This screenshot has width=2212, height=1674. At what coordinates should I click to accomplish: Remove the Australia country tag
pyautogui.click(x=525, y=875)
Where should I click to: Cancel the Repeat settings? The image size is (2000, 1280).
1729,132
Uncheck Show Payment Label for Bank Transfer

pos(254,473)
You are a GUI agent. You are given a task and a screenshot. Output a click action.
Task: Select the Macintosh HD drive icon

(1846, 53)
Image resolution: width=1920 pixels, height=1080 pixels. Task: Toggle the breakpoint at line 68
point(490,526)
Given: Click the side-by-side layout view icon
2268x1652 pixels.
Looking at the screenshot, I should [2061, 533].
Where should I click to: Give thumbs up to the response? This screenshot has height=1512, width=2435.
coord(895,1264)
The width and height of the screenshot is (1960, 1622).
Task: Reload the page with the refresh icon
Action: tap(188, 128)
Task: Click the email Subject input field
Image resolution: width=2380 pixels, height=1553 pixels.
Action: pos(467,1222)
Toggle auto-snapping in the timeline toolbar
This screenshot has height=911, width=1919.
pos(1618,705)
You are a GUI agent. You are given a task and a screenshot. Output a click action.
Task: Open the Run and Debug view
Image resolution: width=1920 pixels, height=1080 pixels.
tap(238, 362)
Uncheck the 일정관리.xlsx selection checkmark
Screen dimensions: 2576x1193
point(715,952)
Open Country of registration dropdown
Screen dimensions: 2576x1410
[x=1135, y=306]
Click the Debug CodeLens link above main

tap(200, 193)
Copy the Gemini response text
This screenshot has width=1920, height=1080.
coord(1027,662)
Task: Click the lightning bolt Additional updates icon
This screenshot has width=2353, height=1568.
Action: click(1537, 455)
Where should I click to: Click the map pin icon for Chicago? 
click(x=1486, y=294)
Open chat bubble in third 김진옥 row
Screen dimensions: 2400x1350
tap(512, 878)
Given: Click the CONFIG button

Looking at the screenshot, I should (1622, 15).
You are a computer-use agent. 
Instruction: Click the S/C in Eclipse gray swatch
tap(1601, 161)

_Work request:_
Output the listing exactly, from first line to last.

_Solution to this problem:_
This screenshot has width=2212, height=1674. At what coordinates should I click to accomplish: Remove the Australia country tag
pyautogui.click(x=525, y=875)
Where should I click to: Cancel the Repeat settings? The image size is (2000, 1280).
1729,132
Uncheck Show Payment Label for Bank Transfer

pos(254,473)
You are a GUI agent. You are given a task and a screenshot. Output a click action.
Task: Select the Macintosh HD drive icon

(1846, 53)
Image resolution: width=1920 pixels, height=1080 pixels. Task: Toggle the breakpoint at line 68
point(490,526)
Given: Click the side-by-side layout view icon
2268x1652 pixels.
Looking at the screenshot, I should [2061, 533].
Where should I click to: Give thumbs up to the response? This screenshot has height=1512, width=2435.
coord(895,1264)
The width and height of the screenshot is (1960, 1622).
Task: Reload the page with the refresh icon
Action: tap(188, 128)
Task: Click the email Subject input field
Image resolution: width=2380 pixels, height=1553 pixels.
Action: pos(467,1222)
Toggle auto-snapping in the timeline toolbar
This screenshot has height=911, width=1919.
pos(1618,705)
You are a GUI agent. You are given a task and a screenshot. Output a click action.
Task: Open the Run and Debug view
Image resolution: width=1920 pixels, height=1080 pixels.
tap(238, 362)
Uncheck the 일정관리.xlsx selection checkmark
Screen dimensions: 2576x1193
point(715,952)
Open Country of registration dropdown
Screen dimensions: 2576x1410
[x=1135, y=306]
Click the Debug CodeLens link above main

tap(200, 193)
Copy the Gemini response text
This screenshot has width=1920, height=1080.
coord(1027,662)
Task: Click the lightning bolt Additional updates icon
This screenshot has width=2353, height=1568.
Action: click(1537, 455)
Where should I click to: Click the map pin icon for Chicago? 
click(x=1486, y=294)
Open chat bubble in third 김진옥 row
Screen dimensions: 2400x1350
tap(512, 878)
Given: Click the CONFIG button

Looking at the screenshot, I should (1622, 15).
You are a computer-use agent. 
Instruction: Click the S/C in Eclipse gray swatch
tap(1601, 161)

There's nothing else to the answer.